### Document passage ###

# I want to make a white Skeeter Pee.



## olusteebus (Oct 27, 2012)

I have made one batch of SP, 4 pounds of frozen blackberries, 2 pounds of frozen peaches and 64 ounces of realemon. We love it. My neighbor and her mother said it was the best wine she had ever drank!

My wife would like a "white" SP. I know I could just make it with no fruit but I am thinking some fruit would add much needed body. 

What would be a easily available addititive to use. How about a white grape frozen concentrate? What others do you suggest?

Thanks 

Buster


----------



## dralarms (Oct 27, 2012)

Start with welches white grape juice.


----------



## olusteebus (Oct 27, 2012)

That is what I was thinking. Should be pretty good.


----------



## keena (Oct 27, 2012)

You could try the flavor extracts at the lhbs. You could flavor it however you wanted then and it would still look white


----------



## Deezil (Oct 27, 2012)

Banana, apple, pear, pineapple - they're all yellow-ish / white wine looking


----------



## nate0001 (Oct 30, 2012)

I did a banana, peach, pineapple, and mango. Turned out good and have had people say it tasted similar to a certain kind of white wine. I don't remember which they likened it to though.

### Dataset entries ###

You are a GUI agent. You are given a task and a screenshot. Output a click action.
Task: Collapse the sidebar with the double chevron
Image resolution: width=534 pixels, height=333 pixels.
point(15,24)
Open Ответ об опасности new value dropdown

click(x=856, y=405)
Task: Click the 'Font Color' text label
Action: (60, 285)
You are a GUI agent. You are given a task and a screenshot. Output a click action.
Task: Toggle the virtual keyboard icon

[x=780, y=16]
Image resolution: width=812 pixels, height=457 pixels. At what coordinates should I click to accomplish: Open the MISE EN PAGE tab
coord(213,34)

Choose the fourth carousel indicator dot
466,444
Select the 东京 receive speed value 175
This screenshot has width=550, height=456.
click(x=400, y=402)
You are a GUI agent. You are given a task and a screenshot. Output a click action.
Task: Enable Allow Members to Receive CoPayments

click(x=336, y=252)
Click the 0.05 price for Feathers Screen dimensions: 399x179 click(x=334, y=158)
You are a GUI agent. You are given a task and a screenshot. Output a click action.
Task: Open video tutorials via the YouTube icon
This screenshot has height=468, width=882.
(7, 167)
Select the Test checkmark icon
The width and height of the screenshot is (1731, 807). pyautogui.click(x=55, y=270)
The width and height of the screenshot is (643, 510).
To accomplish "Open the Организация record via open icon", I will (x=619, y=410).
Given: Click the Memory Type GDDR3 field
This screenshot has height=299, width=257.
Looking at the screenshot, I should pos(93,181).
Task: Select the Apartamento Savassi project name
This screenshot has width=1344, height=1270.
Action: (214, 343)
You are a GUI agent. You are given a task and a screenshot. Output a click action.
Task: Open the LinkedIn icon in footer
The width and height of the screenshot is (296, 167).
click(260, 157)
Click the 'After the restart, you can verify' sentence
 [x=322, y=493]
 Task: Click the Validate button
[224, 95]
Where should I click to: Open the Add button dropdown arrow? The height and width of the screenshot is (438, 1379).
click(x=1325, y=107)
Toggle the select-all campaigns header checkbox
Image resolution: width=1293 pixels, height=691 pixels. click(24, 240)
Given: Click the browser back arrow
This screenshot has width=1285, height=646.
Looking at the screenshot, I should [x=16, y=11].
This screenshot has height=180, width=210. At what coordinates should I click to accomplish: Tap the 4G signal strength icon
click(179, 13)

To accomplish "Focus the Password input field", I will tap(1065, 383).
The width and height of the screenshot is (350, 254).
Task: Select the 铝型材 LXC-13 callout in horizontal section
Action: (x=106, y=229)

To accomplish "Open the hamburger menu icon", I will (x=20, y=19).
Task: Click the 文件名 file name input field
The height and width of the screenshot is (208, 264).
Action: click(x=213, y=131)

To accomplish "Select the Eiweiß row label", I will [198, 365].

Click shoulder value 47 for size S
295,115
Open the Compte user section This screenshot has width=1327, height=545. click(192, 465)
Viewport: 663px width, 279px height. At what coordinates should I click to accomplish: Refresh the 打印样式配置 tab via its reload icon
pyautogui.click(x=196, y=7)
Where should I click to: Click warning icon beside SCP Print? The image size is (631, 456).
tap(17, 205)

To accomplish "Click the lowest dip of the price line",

###

Task instructions:
1. List each username that posted in the Skeeter Pee thread, naming each one only once.
2. Copy the part of the Skeeter Pee thread that begins with the words "My wife would" and ends after the words "dralarms (Oct 27, 2012)".
The data shown here comes from a source separate from the Skeeter Pee thread.

The answers:
1. olusteebus, dralarms, keena, Deezil, nate0001

2.
My wife would like a "white" SP. I know I could just make it with no fruit but I am thinking some fruit would add much needed body. 

What would be a easily available addititive to use. How about a white grape frozen concentrate? What others do you suggest?

Thanks 

Buster


----------



## dralarms (Oct 27, 2012)